Your goal
Quote verbatim the part of the data that opens with the line containing "Image resolution: width=917" and closes with the line containing "tap(40, 49)", both lines included.
'''
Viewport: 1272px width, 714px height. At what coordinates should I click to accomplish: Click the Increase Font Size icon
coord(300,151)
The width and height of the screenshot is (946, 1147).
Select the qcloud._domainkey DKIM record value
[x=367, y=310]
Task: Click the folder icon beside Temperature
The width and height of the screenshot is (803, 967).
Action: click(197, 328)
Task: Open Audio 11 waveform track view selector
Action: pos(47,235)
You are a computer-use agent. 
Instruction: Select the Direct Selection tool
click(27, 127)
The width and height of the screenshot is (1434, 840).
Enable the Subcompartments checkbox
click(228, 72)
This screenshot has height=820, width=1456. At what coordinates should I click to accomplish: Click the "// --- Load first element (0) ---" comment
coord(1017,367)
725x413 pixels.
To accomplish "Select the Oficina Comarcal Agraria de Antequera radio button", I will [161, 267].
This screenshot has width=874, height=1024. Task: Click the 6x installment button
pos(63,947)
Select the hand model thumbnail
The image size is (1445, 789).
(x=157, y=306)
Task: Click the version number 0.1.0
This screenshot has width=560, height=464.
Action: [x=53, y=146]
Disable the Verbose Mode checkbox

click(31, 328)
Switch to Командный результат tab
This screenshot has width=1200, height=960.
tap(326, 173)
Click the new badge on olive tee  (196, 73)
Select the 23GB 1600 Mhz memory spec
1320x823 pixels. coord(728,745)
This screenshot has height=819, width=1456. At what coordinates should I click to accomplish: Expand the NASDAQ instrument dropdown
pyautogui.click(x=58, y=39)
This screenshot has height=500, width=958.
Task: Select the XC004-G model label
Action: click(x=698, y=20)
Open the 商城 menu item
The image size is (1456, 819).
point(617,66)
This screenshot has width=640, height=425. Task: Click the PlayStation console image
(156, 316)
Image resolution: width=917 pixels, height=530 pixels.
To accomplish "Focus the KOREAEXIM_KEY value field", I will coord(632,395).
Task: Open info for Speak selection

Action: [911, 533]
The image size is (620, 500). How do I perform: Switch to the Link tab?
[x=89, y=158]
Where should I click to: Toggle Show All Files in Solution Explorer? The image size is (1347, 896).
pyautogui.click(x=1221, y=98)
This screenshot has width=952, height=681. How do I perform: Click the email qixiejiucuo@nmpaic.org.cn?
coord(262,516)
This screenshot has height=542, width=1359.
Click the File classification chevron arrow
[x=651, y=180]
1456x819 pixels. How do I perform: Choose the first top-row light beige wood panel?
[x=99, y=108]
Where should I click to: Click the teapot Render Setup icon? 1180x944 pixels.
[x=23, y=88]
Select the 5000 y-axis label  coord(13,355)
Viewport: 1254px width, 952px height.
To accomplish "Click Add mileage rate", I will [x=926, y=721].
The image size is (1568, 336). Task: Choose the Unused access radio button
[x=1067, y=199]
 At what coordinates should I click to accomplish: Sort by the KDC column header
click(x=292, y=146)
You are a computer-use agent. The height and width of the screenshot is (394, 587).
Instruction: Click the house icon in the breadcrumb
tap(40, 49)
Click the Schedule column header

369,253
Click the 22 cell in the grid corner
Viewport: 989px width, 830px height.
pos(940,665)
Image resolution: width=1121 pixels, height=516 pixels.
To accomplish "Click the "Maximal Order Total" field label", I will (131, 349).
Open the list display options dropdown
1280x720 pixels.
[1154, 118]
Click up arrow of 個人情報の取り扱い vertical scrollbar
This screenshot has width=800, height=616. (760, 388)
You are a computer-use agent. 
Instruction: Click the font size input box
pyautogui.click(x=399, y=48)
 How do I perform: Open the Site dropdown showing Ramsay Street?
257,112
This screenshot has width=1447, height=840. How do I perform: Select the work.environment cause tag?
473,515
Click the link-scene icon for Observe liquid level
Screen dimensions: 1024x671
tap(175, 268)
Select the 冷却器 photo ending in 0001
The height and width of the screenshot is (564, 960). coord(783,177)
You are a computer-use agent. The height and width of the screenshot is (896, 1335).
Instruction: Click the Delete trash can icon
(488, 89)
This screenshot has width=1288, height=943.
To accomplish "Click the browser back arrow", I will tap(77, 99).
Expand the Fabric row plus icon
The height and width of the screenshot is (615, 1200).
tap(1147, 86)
'''
Result below
Image resolution: width=917 pixels, height=530 pixels.
To accomplish "Focus the KOREAEXIM_KEY value field", I will coord(632,395).
Task: Open info for Speak selection

Action: [911, 533]
The image size is (620, 500). How do I perform: Switch to the Link tab?
[x=89, y=158]
Where should I click to: Toggle Show All Files in Solution Explorer? The image size is (1347, 896).
pyautogui.click(x=1221, y=98)
This screenshot has width=952, height=681. How do I perform: Click the email qixiejiucuo@nmpaic.org.cn?
coord(262,516)
This screenshot has height=542, width=1359.
Click the File classification chevron arrow
[x=651, y=180]
1456x819 pixels. How do I perform: Choose the first top-row light beige wood panel?
[x=99, y=108]
Where should I click to: Click the teapot Render Setup icon? 1180x944 pixels.
[x=23, y=88]
Select the 5000 y-axis label  coord(13,355)
Viewport: 1254px width, 952px height.
To accomplish "Click Add mileage rate", I will [x=926, y=721].
The image size is (1568, 336). Task: Choose the Unused access radio button
[x=1067, y=199]
 At what coordinates should I click to accomplish: Sort by the KDC column header
click(x=292, y=146)
You are a computer-use agent. The height and width of the screenshot is (394, 587).
Instruction: Click the house icon in the breadcrumb
tap(40, 49)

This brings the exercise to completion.